▶ Task to complete: Go through the records and show each line where the word "Rate" occurs.

▶ Records for this exercise:
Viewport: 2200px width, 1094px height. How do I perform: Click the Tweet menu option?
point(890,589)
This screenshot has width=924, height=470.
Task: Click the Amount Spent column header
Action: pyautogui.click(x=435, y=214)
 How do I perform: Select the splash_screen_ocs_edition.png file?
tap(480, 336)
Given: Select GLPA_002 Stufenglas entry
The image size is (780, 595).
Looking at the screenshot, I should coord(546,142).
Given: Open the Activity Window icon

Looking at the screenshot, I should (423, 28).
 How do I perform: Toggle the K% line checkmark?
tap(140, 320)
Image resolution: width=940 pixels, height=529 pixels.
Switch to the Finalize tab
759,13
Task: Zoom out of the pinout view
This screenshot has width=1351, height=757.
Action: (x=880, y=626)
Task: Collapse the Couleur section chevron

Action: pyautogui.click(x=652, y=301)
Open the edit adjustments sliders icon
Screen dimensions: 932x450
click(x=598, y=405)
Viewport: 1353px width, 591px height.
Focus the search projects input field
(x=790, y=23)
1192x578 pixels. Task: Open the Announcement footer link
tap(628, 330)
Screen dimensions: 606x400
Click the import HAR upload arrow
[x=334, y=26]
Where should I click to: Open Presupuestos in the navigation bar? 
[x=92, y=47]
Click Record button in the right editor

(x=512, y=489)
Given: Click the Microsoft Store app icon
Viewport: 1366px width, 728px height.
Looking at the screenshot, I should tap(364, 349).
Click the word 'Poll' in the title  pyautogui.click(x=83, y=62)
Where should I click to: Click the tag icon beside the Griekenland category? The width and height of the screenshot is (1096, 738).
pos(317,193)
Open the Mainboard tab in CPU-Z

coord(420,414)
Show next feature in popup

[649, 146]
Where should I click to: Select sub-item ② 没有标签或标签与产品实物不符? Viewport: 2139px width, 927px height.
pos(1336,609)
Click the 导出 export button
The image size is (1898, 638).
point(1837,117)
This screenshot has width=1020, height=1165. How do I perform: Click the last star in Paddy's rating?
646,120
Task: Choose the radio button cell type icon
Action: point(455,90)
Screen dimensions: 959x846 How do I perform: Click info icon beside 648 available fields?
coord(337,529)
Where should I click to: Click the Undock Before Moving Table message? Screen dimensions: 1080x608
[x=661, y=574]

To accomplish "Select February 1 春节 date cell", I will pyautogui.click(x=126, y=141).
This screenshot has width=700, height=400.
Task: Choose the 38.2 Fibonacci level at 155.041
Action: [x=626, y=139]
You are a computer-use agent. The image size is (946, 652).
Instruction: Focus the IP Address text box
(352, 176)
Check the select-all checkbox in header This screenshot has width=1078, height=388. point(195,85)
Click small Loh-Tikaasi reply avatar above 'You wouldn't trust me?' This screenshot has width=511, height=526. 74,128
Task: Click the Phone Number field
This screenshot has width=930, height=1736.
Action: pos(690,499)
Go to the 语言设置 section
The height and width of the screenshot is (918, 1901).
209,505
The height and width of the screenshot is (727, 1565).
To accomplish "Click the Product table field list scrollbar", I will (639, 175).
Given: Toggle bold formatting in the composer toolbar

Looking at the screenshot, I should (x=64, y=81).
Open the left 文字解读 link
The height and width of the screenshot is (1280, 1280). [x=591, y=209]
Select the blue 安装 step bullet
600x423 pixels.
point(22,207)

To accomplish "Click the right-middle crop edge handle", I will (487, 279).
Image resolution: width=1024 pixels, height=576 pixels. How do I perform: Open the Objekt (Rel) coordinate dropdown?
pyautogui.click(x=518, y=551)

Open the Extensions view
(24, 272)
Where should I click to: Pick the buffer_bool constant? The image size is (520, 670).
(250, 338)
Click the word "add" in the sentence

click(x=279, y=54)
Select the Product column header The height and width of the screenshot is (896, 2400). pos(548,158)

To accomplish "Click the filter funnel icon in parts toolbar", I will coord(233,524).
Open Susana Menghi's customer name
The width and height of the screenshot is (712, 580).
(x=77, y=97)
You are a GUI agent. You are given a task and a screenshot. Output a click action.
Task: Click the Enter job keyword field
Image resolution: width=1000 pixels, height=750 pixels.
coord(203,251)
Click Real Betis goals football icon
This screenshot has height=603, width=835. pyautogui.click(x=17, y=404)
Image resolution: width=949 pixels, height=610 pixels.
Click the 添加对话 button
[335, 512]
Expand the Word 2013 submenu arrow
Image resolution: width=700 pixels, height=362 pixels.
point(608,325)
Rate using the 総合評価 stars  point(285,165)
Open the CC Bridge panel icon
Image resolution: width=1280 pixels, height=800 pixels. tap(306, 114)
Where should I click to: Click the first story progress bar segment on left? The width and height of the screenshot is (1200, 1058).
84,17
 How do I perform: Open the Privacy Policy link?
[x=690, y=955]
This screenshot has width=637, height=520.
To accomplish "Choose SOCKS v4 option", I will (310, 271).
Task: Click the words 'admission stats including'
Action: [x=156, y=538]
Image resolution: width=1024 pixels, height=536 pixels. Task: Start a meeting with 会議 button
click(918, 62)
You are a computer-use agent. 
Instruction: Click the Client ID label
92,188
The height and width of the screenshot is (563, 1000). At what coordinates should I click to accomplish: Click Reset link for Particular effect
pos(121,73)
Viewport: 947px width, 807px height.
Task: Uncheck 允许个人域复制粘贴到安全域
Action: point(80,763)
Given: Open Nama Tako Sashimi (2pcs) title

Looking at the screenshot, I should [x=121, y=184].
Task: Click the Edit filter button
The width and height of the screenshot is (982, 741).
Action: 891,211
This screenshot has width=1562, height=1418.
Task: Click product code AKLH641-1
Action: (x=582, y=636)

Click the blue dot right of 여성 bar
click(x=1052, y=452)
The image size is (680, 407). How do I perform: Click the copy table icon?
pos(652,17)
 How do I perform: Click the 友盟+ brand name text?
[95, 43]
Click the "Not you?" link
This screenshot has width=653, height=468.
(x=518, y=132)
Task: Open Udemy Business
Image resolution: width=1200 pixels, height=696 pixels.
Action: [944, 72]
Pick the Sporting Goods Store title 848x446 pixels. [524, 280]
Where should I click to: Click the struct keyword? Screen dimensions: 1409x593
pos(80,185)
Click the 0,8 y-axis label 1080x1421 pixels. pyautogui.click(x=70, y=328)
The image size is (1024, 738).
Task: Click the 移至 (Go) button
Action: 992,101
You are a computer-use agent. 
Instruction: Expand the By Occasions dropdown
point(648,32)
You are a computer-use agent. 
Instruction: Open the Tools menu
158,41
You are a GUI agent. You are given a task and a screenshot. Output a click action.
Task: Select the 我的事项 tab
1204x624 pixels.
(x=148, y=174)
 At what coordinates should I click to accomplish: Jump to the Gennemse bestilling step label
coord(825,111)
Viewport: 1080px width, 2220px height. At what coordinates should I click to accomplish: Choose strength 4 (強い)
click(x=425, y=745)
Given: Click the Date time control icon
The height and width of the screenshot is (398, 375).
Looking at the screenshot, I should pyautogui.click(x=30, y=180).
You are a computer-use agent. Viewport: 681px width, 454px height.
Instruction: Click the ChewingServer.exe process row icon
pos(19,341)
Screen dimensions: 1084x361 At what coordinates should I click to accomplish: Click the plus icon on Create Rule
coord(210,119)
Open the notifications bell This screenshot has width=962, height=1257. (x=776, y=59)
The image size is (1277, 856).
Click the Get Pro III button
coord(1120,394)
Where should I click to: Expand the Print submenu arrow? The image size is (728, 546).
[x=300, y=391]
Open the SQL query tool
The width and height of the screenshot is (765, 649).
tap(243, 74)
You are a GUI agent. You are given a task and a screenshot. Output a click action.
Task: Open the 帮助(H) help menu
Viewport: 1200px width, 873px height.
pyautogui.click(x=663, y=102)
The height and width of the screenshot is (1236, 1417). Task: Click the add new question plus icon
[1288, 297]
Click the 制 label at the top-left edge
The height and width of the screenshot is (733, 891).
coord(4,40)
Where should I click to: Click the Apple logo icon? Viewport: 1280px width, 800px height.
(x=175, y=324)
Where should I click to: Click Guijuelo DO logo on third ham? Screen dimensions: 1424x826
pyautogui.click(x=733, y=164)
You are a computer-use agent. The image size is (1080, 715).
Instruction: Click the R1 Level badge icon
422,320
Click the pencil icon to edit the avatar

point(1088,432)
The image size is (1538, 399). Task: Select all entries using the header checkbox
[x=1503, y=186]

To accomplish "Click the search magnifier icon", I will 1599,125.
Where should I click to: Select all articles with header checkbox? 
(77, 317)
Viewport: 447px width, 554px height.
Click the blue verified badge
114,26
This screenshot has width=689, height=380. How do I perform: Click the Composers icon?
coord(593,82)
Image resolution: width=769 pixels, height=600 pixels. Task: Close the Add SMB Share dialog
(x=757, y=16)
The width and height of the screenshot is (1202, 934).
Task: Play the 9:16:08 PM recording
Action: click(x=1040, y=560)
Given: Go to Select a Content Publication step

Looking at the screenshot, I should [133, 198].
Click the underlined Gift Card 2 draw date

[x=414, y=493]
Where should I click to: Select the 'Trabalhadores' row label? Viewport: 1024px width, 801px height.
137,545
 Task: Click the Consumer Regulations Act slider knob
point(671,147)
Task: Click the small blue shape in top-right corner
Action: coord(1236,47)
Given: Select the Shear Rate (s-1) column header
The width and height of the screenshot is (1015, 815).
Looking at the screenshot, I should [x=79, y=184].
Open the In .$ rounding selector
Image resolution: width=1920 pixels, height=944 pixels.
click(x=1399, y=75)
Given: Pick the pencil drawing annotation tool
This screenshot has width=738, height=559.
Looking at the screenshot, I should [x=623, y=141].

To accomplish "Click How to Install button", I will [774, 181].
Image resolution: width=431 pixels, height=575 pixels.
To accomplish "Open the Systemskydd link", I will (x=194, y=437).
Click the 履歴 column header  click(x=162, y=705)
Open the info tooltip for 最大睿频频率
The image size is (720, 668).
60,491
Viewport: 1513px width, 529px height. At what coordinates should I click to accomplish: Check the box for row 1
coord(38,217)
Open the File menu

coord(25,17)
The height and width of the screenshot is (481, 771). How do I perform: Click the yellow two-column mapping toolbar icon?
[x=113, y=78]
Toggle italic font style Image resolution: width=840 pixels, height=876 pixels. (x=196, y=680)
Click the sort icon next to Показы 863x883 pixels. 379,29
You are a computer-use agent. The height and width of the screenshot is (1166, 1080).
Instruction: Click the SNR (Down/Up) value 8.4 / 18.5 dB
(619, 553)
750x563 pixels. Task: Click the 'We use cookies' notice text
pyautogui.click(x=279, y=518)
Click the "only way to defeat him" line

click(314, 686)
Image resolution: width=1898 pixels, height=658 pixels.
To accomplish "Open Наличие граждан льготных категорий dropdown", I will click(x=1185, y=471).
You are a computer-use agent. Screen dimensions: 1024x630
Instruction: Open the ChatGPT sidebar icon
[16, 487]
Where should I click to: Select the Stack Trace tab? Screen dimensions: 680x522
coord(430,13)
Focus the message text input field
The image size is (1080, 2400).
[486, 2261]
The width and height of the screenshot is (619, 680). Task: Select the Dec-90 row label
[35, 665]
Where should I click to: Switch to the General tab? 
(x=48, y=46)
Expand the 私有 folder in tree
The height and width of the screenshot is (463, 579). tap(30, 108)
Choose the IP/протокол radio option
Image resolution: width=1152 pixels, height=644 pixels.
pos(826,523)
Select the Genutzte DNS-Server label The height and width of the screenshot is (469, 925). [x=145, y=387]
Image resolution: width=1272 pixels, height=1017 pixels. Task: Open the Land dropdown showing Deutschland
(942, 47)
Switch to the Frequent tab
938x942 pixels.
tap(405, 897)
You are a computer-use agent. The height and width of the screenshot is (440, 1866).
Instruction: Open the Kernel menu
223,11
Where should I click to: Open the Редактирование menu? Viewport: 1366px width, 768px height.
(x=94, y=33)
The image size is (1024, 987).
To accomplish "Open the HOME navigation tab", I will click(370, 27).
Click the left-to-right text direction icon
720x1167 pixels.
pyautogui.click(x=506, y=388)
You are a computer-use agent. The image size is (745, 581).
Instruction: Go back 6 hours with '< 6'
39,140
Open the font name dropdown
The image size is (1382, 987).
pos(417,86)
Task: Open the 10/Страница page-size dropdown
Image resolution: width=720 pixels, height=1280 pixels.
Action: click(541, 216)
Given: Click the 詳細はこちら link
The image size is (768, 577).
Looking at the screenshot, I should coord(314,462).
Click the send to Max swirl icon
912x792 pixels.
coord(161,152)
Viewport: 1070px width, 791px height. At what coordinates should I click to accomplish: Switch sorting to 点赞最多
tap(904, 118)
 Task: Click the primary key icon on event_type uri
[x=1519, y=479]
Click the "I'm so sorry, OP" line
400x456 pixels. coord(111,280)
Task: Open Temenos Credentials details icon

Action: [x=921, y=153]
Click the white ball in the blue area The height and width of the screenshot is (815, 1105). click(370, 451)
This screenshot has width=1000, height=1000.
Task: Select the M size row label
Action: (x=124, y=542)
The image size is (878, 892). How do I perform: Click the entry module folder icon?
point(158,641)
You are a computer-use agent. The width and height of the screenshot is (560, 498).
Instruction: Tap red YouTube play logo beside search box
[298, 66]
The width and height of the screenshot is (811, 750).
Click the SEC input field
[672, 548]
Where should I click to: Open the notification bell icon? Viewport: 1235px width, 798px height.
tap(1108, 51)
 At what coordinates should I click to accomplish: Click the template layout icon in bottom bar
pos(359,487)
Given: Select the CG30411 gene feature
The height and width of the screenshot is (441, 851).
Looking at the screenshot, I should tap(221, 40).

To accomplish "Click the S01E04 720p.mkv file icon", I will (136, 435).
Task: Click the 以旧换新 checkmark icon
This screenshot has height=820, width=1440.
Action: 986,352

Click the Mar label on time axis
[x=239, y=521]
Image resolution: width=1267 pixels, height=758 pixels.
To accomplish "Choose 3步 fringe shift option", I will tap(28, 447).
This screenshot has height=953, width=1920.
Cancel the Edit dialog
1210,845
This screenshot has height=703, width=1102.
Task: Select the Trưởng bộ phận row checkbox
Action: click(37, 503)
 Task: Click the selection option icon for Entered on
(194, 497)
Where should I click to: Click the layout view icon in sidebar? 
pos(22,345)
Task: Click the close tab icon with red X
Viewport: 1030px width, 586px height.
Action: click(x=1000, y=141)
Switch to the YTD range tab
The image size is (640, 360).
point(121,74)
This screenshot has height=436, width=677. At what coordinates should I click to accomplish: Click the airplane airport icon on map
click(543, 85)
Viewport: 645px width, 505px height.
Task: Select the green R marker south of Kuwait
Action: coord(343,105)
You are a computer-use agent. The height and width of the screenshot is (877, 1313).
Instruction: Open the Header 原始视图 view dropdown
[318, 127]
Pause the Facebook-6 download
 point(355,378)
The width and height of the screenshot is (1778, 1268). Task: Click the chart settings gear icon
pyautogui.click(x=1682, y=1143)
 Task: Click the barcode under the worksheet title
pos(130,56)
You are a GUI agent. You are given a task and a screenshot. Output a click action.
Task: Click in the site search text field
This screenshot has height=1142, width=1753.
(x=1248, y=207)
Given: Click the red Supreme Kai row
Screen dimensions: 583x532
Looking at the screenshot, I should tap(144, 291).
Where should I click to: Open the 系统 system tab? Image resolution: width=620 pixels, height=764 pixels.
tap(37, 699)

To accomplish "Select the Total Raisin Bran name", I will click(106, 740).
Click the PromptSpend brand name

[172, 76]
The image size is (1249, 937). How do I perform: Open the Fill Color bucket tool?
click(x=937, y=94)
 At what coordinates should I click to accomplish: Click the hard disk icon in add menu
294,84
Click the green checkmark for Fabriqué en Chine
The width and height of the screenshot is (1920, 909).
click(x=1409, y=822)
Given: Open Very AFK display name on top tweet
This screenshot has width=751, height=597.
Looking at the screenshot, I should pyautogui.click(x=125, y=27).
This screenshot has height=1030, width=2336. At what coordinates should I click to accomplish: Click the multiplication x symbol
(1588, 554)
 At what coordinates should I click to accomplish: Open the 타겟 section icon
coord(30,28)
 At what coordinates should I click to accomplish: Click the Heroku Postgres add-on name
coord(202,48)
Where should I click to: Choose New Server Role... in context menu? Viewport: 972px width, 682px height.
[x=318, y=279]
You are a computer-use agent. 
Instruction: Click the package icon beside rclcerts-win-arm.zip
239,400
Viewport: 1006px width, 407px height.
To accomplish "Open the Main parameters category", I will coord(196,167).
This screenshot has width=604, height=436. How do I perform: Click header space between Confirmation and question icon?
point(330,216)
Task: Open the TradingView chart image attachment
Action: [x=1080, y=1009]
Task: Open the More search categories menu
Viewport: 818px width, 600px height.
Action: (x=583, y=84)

▶ Answer:
Rate using the 総合評価 stars  point(285,165)
Given: Select the Shear Rate (s-1) column header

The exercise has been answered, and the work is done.